### Document extract

--- --- ---

On the Brain: What's a Subdural Bleed?
By Todd Miller, MD, Neurointerventional Radiology
Have Questions About Subdural Bleeds?
Call 203.276.2362, press option 2, and ask for an appointment.
While there are a few different types of brain bleeds, subdural bleeds can now be cured with minimally invasive treatment, avoiding brain surgery.
What's a Subdural Bleed?
A subdural bleed is a type of brain bleed that happens between the brain and the brain’s outer lining called the dura. Experts predict that as many as 60,000 Americans will have these brain bleeds each year. Subdural bleeds, also called subdural hemorrhages or subdural hematoma, are the most common types of brain bleed that require treatment.
What Causes Subdural Bleeds?
As you age, the brain can lose volume and create space between the brain and the tough outer membrane called the dura. At that point, blood can slowly collect between the brain and the dura. Subdural bleeds:
- Can be caused by mild head injury, but there may not always be a history of head injury
- Are more common in patients taking blood-thinning medications
- Happen more frequently in older patients
How Do I Know if I Have a Subdural Bleed?
The most common symptom is “not feeling oneself.”
- If you’re having weakness or unsteadiness or are feeling progressively tired for a week or more, you may want to see a doctor regardless.
- Depending on the size of the subdural bleed and where it’s pressing on the brain, other symptoms can include confused or slurred speech, balance or walking problems, headache, lack of energy or confusion, seizures or loss of consciousness.
- Subdural bleeds are easily diagnosed with a routine CT scan of the head - a test that takes seconds to perform.

--- --- ---

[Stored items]
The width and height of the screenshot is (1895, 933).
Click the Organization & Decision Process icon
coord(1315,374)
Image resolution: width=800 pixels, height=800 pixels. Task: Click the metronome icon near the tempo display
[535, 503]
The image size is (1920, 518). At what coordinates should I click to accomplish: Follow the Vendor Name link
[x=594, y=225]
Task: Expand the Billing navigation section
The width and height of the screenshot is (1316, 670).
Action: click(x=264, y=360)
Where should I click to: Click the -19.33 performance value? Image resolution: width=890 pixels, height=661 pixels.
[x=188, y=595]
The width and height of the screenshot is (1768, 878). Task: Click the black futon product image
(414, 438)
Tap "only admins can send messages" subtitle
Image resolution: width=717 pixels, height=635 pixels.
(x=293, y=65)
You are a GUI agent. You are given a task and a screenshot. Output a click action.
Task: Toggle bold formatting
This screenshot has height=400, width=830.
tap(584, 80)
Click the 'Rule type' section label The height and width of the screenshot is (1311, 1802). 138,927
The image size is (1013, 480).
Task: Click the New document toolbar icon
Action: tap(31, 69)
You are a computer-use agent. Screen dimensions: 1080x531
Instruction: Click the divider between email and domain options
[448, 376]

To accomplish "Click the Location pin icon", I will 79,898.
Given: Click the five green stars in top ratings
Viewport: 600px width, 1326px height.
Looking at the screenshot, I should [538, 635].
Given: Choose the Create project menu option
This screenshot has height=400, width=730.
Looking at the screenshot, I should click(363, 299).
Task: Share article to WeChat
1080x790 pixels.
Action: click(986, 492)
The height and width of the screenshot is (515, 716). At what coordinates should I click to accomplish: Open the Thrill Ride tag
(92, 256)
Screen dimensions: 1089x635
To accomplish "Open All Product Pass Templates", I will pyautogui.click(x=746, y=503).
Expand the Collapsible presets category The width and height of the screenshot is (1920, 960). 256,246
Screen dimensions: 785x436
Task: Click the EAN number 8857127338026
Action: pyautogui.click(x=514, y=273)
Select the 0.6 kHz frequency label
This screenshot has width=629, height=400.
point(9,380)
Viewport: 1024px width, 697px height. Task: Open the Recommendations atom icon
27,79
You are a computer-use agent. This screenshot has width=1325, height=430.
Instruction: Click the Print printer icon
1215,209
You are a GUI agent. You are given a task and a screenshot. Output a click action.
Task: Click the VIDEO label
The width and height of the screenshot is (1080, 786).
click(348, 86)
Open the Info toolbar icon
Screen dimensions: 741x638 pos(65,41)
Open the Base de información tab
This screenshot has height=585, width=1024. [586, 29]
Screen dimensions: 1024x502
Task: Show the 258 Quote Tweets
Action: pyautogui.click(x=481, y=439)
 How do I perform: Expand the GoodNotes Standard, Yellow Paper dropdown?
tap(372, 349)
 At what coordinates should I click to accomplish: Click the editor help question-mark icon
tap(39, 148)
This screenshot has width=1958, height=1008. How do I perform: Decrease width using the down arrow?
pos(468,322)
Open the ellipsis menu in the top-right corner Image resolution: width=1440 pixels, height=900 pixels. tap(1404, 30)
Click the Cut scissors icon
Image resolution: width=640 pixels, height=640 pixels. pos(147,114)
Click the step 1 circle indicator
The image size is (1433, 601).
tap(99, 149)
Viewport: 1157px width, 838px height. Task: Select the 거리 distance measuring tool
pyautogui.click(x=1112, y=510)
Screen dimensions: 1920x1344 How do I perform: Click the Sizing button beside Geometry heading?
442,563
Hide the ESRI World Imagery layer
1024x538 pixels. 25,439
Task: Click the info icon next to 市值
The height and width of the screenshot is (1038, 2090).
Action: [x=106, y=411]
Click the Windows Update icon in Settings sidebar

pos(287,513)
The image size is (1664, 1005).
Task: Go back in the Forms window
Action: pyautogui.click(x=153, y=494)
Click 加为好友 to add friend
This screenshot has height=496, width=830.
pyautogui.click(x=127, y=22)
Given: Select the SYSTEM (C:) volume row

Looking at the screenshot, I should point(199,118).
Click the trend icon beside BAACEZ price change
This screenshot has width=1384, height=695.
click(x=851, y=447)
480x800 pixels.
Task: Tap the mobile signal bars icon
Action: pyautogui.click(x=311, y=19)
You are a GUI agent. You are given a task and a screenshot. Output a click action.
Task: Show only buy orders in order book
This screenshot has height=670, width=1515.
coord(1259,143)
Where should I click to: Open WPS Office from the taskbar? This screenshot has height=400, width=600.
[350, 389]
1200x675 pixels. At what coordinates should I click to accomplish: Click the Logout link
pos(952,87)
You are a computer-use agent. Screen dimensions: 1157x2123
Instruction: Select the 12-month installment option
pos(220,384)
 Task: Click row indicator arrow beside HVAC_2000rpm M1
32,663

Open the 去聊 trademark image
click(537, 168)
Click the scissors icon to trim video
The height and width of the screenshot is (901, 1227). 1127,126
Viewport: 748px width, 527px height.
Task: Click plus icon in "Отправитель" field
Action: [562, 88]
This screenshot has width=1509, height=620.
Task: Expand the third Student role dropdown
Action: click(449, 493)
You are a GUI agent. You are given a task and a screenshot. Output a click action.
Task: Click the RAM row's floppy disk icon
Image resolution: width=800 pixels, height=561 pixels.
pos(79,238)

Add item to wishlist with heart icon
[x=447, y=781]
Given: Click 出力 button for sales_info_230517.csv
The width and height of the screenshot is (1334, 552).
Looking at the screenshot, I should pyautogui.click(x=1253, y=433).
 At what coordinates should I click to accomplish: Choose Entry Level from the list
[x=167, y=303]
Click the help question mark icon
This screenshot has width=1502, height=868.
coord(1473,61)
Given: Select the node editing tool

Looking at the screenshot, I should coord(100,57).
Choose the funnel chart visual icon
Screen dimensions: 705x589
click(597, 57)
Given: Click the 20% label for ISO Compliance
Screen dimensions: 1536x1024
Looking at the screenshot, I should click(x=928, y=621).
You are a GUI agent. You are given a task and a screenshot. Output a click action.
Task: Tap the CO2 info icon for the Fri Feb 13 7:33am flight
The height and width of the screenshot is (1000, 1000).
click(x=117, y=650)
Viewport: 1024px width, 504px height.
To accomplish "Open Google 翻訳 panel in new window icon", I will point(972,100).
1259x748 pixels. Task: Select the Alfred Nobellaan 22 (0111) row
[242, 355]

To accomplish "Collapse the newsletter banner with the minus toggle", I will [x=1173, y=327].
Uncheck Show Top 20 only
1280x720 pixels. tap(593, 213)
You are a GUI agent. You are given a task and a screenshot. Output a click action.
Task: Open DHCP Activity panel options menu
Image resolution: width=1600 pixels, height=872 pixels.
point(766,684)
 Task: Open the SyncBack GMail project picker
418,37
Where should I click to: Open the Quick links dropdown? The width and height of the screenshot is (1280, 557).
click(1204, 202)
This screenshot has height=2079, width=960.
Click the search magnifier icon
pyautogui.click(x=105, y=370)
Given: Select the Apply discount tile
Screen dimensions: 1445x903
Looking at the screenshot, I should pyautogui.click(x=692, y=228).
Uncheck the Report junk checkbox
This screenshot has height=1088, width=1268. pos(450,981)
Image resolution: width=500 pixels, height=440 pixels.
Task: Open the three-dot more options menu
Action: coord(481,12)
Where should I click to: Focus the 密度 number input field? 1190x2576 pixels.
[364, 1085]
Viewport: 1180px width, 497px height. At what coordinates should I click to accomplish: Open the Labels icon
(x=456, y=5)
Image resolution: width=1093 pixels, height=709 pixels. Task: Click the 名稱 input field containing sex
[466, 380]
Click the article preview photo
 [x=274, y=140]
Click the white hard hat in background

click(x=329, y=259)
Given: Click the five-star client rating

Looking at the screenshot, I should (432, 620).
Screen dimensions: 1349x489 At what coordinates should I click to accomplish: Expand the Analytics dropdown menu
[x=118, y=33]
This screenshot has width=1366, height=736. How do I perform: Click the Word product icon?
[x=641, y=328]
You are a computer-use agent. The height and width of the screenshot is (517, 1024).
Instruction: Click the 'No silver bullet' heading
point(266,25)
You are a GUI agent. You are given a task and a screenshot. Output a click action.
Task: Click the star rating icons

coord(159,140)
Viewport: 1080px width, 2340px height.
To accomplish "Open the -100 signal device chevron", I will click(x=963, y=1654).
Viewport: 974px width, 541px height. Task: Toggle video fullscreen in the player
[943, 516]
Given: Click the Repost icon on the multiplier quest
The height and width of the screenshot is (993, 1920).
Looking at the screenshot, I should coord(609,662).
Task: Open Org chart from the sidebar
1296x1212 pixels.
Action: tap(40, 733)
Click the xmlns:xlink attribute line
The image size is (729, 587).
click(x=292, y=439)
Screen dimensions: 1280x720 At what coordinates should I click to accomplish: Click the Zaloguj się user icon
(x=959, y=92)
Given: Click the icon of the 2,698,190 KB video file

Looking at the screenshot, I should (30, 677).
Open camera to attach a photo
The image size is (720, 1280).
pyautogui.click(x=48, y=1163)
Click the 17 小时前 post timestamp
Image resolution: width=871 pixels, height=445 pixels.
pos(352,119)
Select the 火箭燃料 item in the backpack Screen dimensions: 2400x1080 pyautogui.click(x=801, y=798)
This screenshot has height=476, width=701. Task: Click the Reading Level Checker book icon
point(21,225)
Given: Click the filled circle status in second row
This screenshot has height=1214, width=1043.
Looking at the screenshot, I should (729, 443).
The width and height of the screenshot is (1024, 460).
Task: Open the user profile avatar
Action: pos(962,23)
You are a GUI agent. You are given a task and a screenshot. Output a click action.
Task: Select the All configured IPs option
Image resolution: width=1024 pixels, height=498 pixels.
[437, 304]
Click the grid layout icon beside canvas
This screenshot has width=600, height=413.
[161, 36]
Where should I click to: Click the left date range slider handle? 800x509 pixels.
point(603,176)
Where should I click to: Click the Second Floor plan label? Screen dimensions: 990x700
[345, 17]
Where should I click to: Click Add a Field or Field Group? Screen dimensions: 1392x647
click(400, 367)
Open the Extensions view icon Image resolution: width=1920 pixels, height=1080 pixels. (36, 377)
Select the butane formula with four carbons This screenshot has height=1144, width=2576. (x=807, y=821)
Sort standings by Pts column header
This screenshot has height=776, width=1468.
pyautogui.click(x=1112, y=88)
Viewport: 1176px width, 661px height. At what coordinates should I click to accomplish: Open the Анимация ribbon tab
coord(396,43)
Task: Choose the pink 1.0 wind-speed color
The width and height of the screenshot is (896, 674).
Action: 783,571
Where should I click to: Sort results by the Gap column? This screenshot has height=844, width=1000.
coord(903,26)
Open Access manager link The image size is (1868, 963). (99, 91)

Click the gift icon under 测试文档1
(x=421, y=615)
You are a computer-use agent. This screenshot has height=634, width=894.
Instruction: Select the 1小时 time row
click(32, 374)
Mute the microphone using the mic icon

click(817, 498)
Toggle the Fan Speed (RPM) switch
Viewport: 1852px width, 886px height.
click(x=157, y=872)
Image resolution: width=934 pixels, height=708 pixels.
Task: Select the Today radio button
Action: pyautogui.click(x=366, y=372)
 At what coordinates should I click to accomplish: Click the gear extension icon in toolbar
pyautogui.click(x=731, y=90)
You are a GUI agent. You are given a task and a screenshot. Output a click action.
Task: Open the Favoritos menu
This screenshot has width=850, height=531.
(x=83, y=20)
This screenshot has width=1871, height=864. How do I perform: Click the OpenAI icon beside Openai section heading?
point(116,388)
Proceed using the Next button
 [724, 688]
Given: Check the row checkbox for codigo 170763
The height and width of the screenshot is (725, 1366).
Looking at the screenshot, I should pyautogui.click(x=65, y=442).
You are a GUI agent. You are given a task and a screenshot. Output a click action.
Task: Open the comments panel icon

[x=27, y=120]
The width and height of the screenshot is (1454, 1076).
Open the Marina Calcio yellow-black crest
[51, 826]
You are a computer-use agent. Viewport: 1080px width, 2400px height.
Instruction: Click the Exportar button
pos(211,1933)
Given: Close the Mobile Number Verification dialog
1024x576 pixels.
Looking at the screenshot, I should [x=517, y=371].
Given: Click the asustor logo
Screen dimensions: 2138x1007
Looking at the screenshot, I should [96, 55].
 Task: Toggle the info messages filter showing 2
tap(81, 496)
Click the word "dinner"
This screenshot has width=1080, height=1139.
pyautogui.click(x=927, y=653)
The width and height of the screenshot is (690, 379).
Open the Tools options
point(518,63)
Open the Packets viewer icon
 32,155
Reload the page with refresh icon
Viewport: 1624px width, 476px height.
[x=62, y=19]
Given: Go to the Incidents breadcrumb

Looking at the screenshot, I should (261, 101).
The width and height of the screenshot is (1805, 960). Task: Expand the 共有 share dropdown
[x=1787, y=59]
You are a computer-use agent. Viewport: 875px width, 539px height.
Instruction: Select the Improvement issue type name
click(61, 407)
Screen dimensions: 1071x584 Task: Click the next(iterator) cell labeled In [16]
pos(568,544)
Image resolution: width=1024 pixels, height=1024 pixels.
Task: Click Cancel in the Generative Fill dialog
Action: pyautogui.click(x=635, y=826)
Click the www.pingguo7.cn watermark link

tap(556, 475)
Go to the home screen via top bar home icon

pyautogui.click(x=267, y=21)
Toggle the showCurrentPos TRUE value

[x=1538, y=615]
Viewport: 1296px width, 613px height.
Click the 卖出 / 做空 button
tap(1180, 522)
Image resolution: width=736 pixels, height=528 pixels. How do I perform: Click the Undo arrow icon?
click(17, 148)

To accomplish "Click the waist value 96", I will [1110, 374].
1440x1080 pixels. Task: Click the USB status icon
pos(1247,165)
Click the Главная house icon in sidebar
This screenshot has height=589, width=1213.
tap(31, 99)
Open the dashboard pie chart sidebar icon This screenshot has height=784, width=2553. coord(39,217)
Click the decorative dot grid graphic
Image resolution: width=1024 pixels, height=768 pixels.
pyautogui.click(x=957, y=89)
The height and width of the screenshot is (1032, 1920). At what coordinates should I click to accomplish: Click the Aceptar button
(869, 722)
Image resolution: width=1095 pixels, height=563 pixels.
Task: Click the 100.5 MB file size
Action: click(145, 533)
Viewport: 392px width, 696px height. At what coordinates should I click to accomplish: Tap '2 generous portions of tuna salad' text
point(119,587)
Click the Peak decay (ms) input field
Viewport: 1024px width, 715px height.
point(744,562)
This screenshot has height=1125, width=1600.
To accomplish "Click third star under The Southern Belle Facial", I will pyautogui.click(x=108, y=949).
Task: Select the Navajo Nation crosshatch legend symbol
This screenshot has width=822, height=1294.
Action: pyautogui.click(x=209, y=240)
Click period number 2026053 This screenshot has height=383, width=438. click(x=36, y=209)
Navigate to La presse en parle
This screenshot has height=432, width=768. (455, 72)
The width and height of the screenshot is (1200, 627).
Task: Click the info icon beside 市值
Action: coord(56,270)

--- --- ---

### Required work
Can you continue the subdural bleeds article, picking up right after its last sentence?

### Response to this exercise
The cerebrovascular team at Stamford Heath has been successfully treating acute large vessel strokes (a blockage in one of the major arteries of the brain) and brain aneurysms. This leading-edge treatment for patients with subdural hemorrhages was, until recently, was only available at the largest academic medical centers.
Can Subdural Bleeds be Fixed?
Yes, they are treatable. Subdural bleeds sometimes get better without treatment. The treatment used to require invasive brain surgery followed by a long hospital stay.
Stamford Health offers a treatment for subdural bleeds that cures 90% of patients without brain surgery
Arterial embolization is a common technique used to treat other conditions such as bleeds and tumors throughout the body, but experts have recently discovered that it works as a treatment for subdural bleeds. Stamford Health is pleased to offer patients this breakthrough option that eliminates the need for brain surgery.
Here's how arterial embolization works to treat subdural bleeds:
- A tiny catheter (plastic tube) is inserted through the wrist or groin and is used to deliver particles that block the artery to the covering of the brain. This is called catheterization and embolization.
- The procedure can be completed in one-two hours on an outpatient basis. This highly effective treatment avoids the need for surgery and an ICU stay.